By Henning Gloystein
SINGAPORE (Reuters) – Oil prices rose on Wednesday after a report of falling crude inventories and the looming sanctions against Iran fueled expectations of a tightening market.
Prices were also pushed up by Hurricane Florence, which is expected to make landfall on the U.S. East Coast on Friday, and which has caused fuel shortages following the evacuation of millions of households and businesses.
U.S. West Texas Intermediate (WTI) crude futures () were at $69.81 per barrel at 0047 GMT, up 56 cents, or 0.8 percent, from their last settlement.
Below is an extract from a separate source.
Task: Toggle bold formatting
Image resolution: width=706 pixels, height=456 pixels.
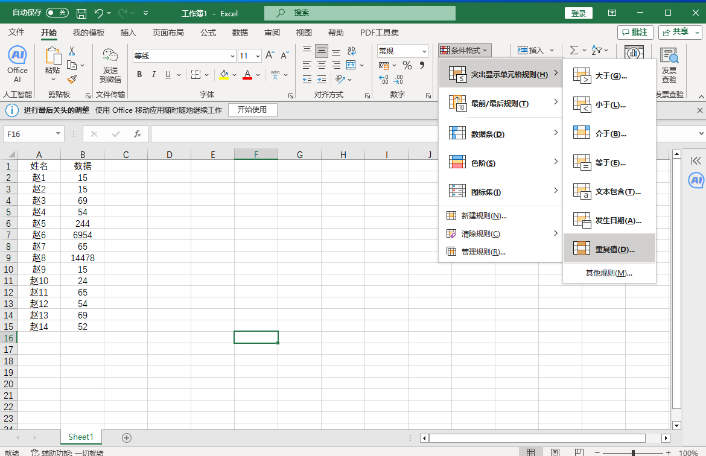Action: point(139,75)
Brent crude futures () climbed 24 cents, or 0.3 percent, to $79.30 a barrel.
The increases extended a more than 2 percent climb in both crude benchmarks the previous session.
“Oil prices jumped overnight as American Petroleum Institute inventory data showed a large drawdown in inventories,” said William O’Loughlin, investment analyst at Australia’s Rivkin Securities.
U.S. crude stocks fell by 8.6 million barrels in the week to September 7 to 395.9 million barrels, the American Petroleum Institute (API), a private industry group, said on Tuesday.
Official weekly government data will be published by the U.S. Energy Information Administration (EIA) on Wednesday.
Outside the United States, traders have been focusing on the impact of looming U.S. sanctions against Iran, which will target oil exports from November.
Washington has put pressure on other governments to also cut imports, and many countries and companies are already falling in line and reducing purchases, triggering expectations of a tighter market.